Die niederländischen Behörden lehnten auch diese Folgeanträge ab. Die jungen Frauen wandten sich daher an ein niederländisches Gericht. Dieses legte den Fall dem EuGH vor. Dieser hatte nun zu prüfen, ob für diesen Fall die Anerkennung der Flüchtlingseigenschaft möglich ist, wenn „ein Drittstaatsangehöriger wegen seiner Rasse, Religion, Nationalität, politischen Überzeugung oder Zugehörigkeit zu einer bestimmten sozialen Gruppe verfolgt wird.“

In seinem Urteil bejaht der Gerichtshof diese Frage und weist darauf hin, dass die nationalen Behörden bei ihren Entscheidungen insbesondere das Kindeswohl minderjähriger Antragstellerinnen zu beachten hätten.
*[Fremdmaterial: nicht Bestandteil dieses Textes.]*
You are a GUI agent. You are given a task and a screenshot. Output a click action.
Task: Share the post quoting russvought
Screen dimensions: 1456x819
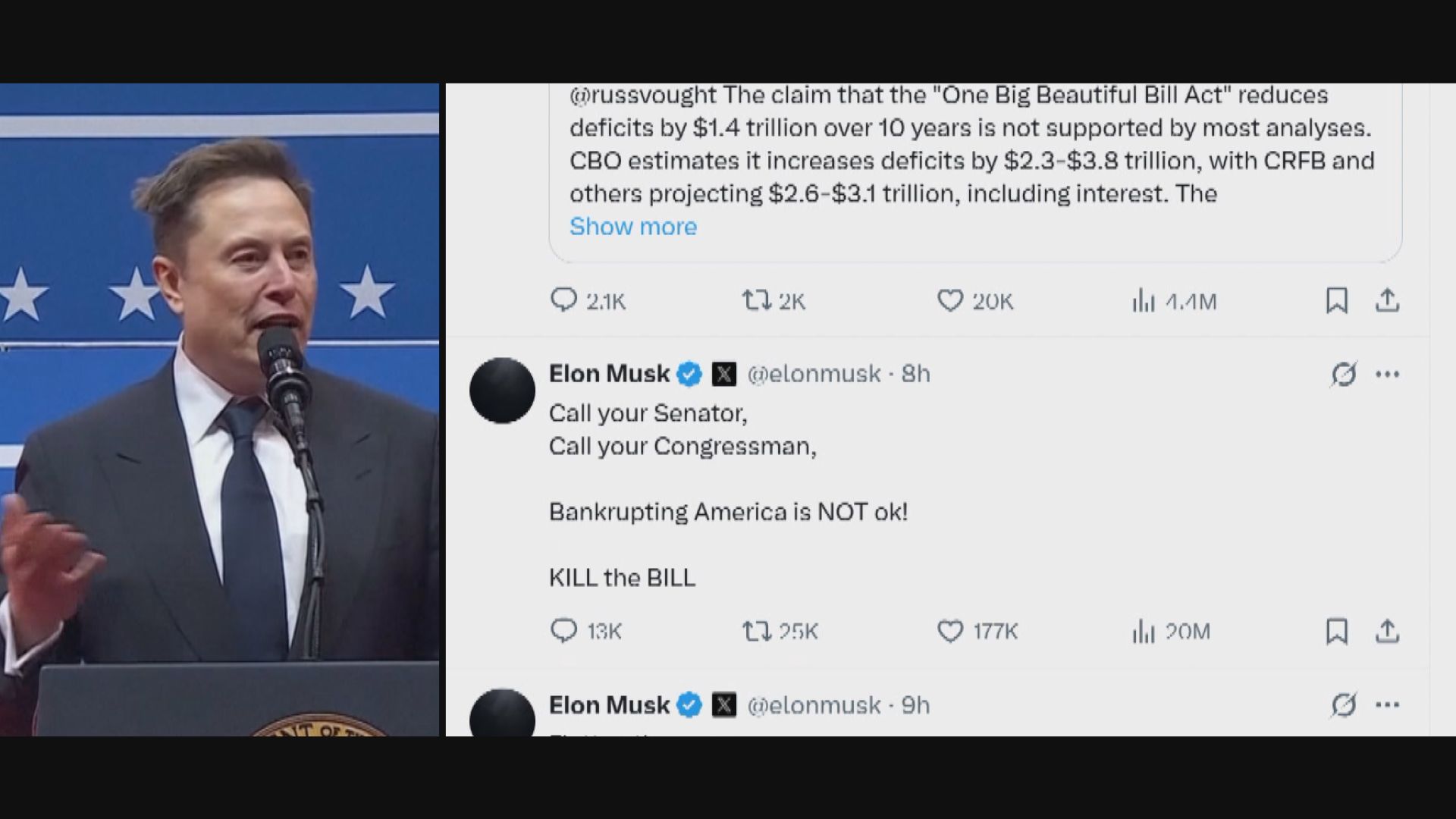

Bei der Prüfung müsse auch ein langfristiger Aufenthalt in einem Mitgliedstaat berücksichtigt werden, und zwar vor allem dann, wenn es um einen Zeitraum geht, der für minderjährige Antragstellerinnen „identitätsbildend“ sei.
Zur Pressemitteilung des EuGH:
Internationaler Schutz: Frauen, die sich mit dem Wert der Gleichheit von Frauen und Männern identifizieren, kann die Flüchtlingseigenschaft zuerkannt werden (europa.eu)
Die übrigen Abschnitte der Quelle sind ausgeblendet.